The copy should hold only the line containing "The width and height of the screenshot is (575, 324)." and the lines after it through the end of the material, each exact, with no pictures.

## Records for the exercise
= Beginning of Section =
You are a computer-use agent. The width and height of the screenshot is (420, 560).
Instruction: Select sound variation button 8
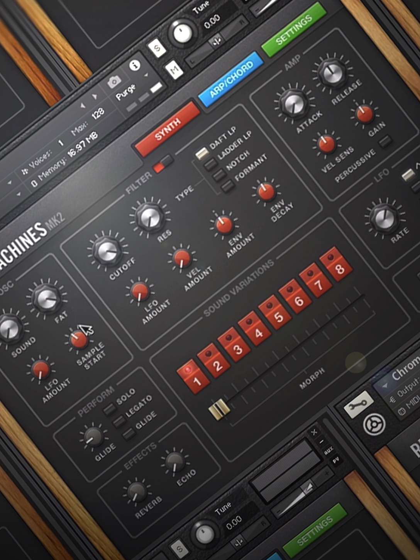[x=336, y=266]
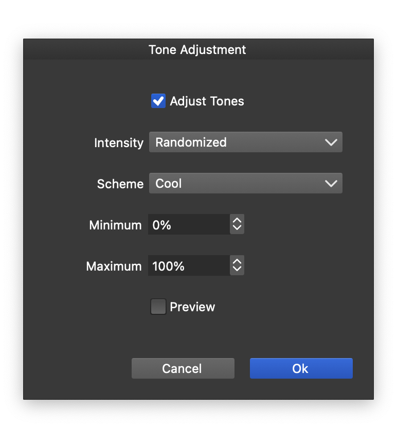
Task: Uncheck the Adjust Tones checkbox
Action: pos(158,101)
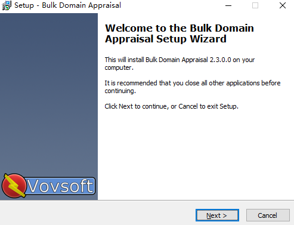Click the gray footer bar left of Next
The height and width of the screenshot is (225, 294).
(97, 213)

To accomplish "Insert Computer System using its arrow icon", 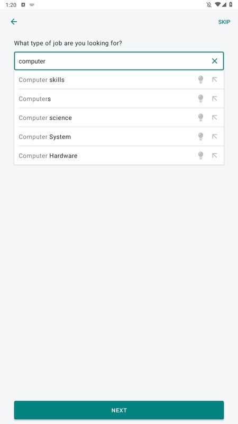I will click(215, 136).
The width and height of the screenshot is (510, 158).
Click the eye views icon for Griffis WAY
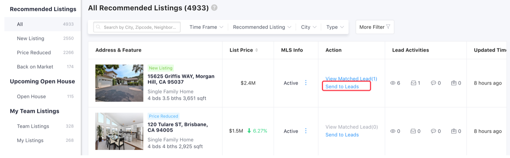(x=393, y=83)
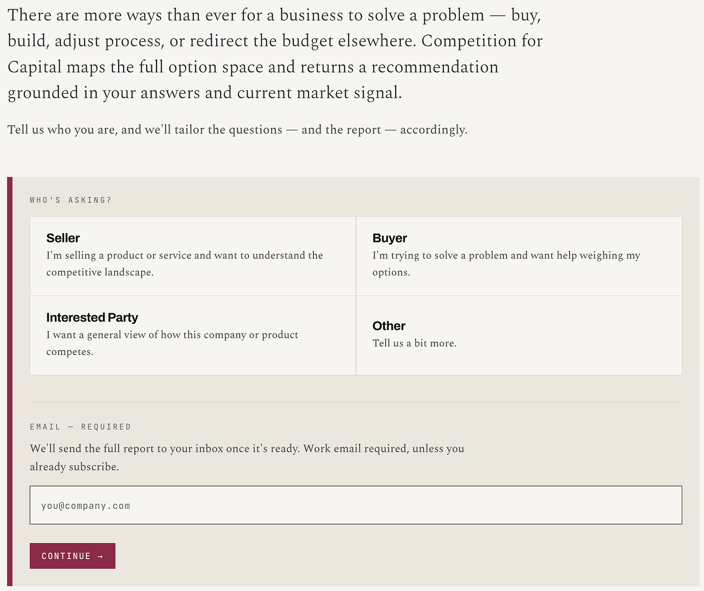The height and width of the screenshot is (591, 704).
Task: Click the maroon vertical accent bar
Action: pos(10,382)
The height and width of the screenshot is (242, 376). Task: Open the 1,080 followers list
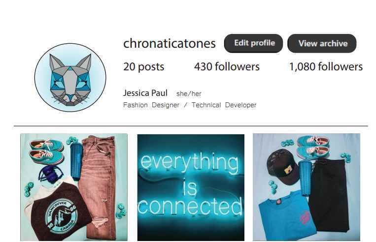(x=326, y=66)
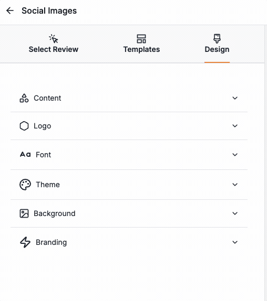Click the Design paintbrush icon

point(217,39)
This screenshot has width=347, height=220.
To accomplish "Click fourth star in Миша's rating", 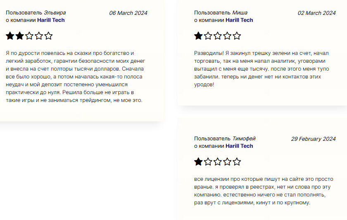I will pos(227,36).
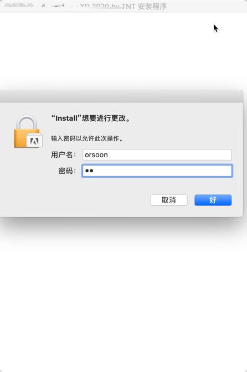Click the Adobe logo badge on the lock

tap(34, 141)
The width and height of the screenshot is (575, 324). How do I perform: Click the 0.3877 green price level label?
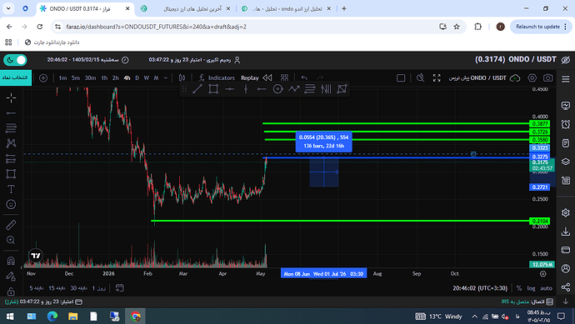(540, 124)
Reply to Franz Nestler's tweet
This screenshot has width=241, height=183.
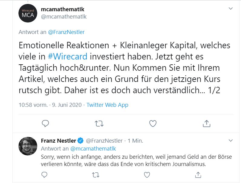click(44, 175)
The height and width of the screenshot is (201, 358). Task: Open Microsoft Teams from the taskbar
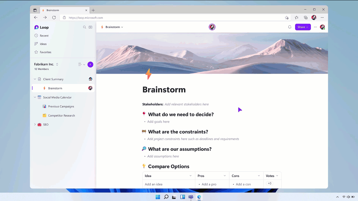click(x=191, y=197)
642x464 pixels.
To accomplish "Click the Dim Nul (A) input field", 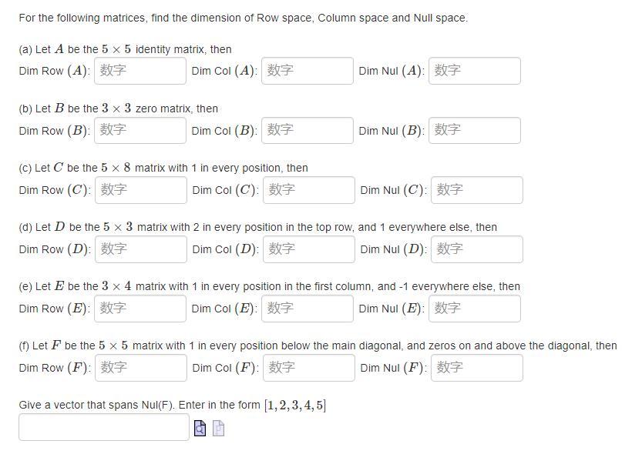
= End of Section =
## Reply
The width and height of the screenshot is (575, 324). How do I perform: Click the 0.3877 green price level label?
(540, 124)
Reply to Franz Nestler's tweet
This screenshot has width=241, height=183.
click(44, 175)
The height and width of the screenshot is (201, 358). Task: Open Microsoft Teams from the taskbar
click(x=191, y=197)
642x464 pixels.
To accomplish "Click the Dim Nul (A) input field", 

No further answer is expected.